The core of the Earth produces the magnetic field that protects the surface from energetic particles. The magnetometer on the Psyche spacecraft will look for a remnant magnetic field on the asteroid, a sign of a past dynamo. The spectrometer will quantify the metal content, and will be able to detect silicates as well, testing the hypothesis that Psyche is a planetary core. If Psyche is composed of pristine, unprocessed, unmelted material, then scientists will have to rework their theories on planetary accretion, as they know of no other process that can result in such a concentration of metal.

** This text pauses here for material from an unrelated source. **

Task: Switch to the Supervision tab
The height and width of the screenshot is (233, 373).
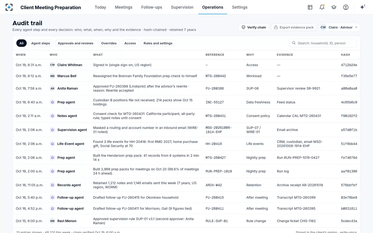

Since the launch of Sputnik in 1957, humans have primarily used radio signals to communicate with spacecraft. These can easily pass through clouds in the atmosphere, but are limited in terms of bandwidth. Psyche is using a brand new technology that uses lasers to transmit data. This transmission was first tested on 14 November 2023, followed by a test on 11 December, 2023 when the spacecraft beamed back a 15 second ultra-high definition video from a distance of 31 million kilometres, or about 80 times the distance between the Earth and the Moon.

Psyche has successfully demonstrated data transmission using lasers. Radio waves have been primarily used for communicating with spacecraft since the launch of Sputnik. (Image Credit: NASA).
On 8 April, 2024 the Psyche spacecraft tested the Deep Space Optical Communications (DSOC) system again, from a distance of 225 million kilometres. The link reached speeds of 25 mbps, about 25 times in excess of the goal NASA had set for the mission. The signals can still be trapped by bad weather on Earth, but demonstrates the potential of high-bandwidth communications from deep space missions in the future. Such optical communication links can one day allow video calls to Mars.